The fact that Keith Olbermann, an intense Obama supporter, spent the first ten minutes of his show attacking Obama for replicating (and, in this instance, actually surpassing) some of the worst Bush/Cheney abuses of executive power and secrecy claims reflects just how extreme is the conduct of the Obama DOJ here. ..
This is quite encouraging but should not be surprising. As much as anything else, what fueled the extreme hostility towards the Bush/Cheney administration were their imperious and radical efforts to place themselves behind an impenetrable wall of secrecy and above and beyond the rule of law. It would require a virtually pathological level of tribal loyalty and monumental intellectual dishonesty not to object just as vehemently as we watch the Obama DOJ repeatedly invoke these very same theories and, in this instance, actually invent a new one that not even the Bush administration espoused.
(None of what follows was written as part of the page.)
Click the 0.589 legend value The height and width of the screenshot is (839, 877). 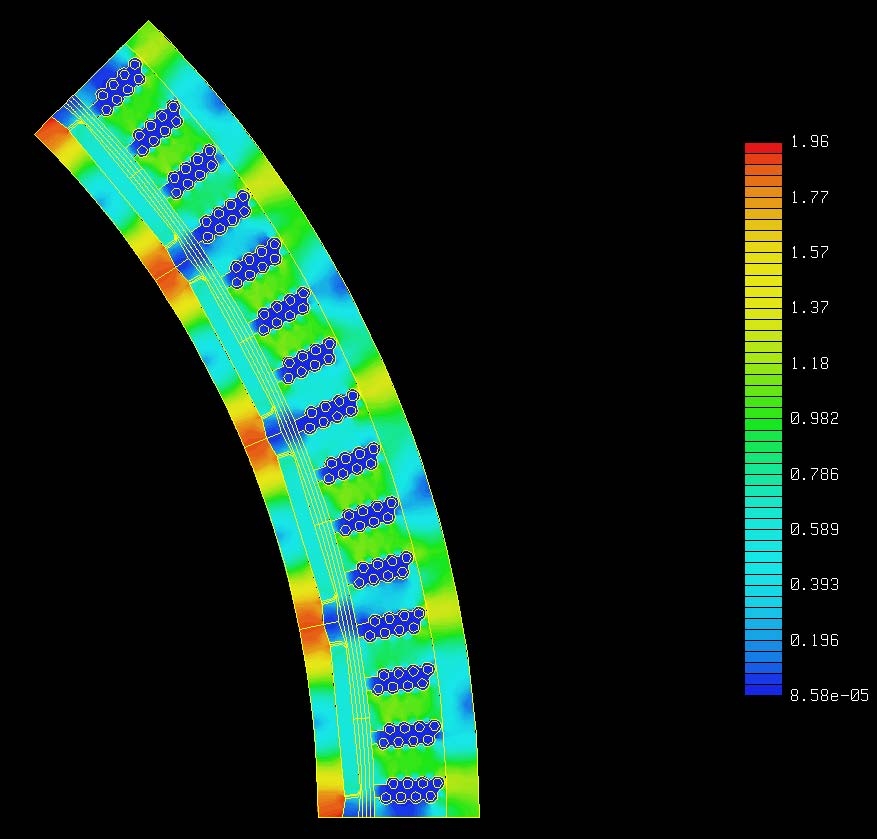coord(813,529)
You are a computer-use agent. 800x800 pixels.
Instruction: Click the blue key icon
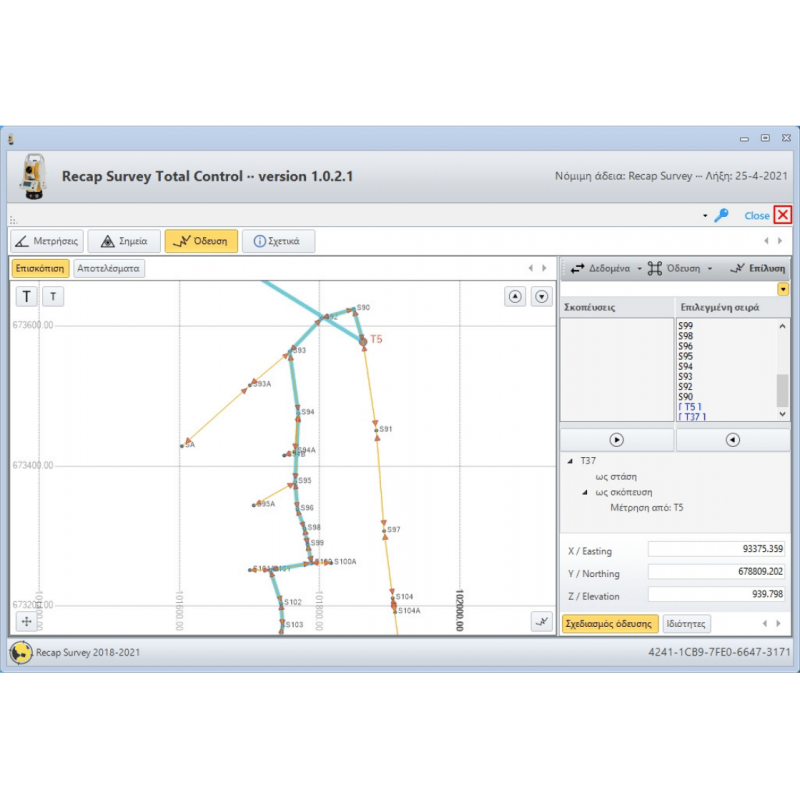pyautogui.click(x=721, y=215)
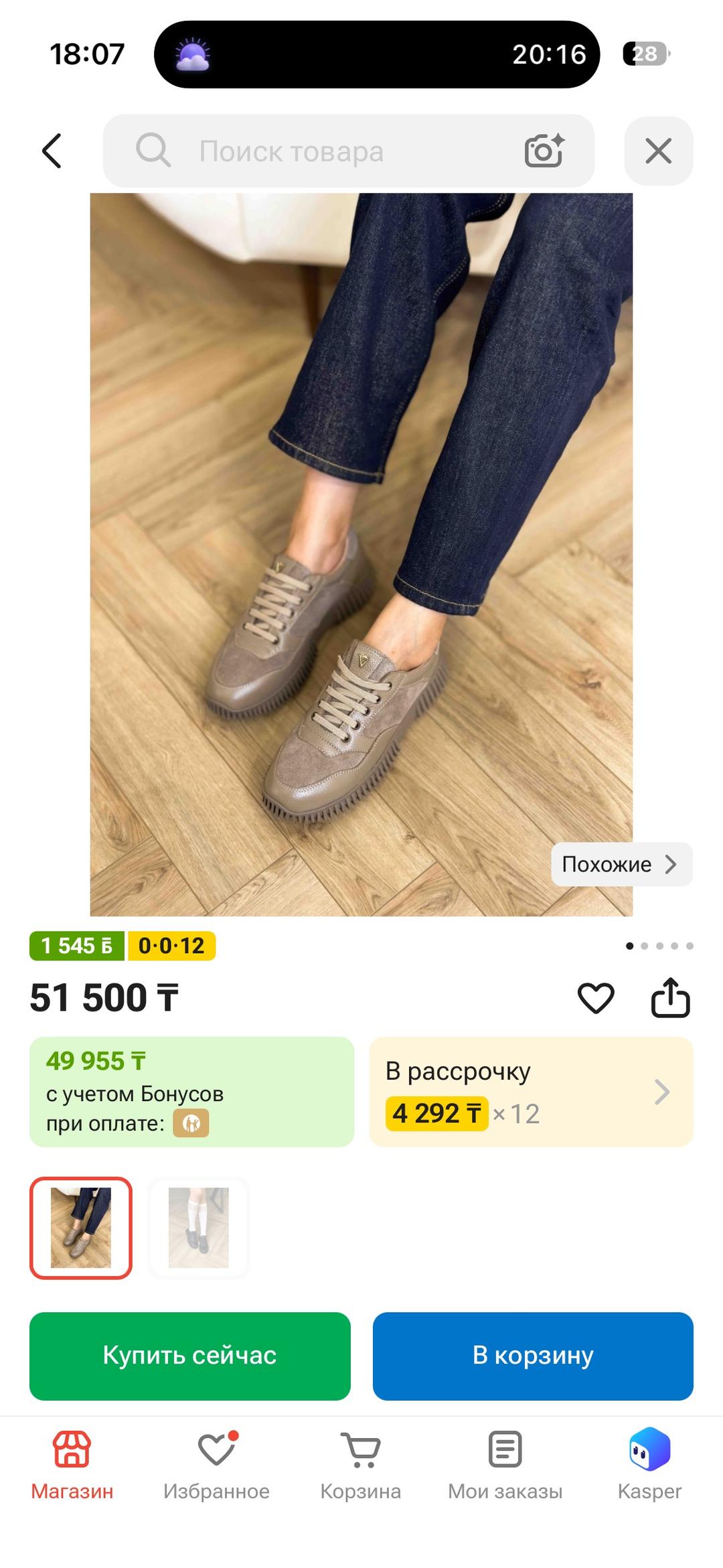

To be clear: there are important areas in which Obama has been quite commendable, and I've personally praised him fairly lavishly for those actions (see, for instance, here, here and here), but it is simply unacceptable -- no matter what else is true about him -- for Obama to claim for himself the very legal immunity and secrecy powers which characterized and enabled the worst excesses of Bush lawlessness. Yet in a short period of time, he has taken one step after the next to do exactly that.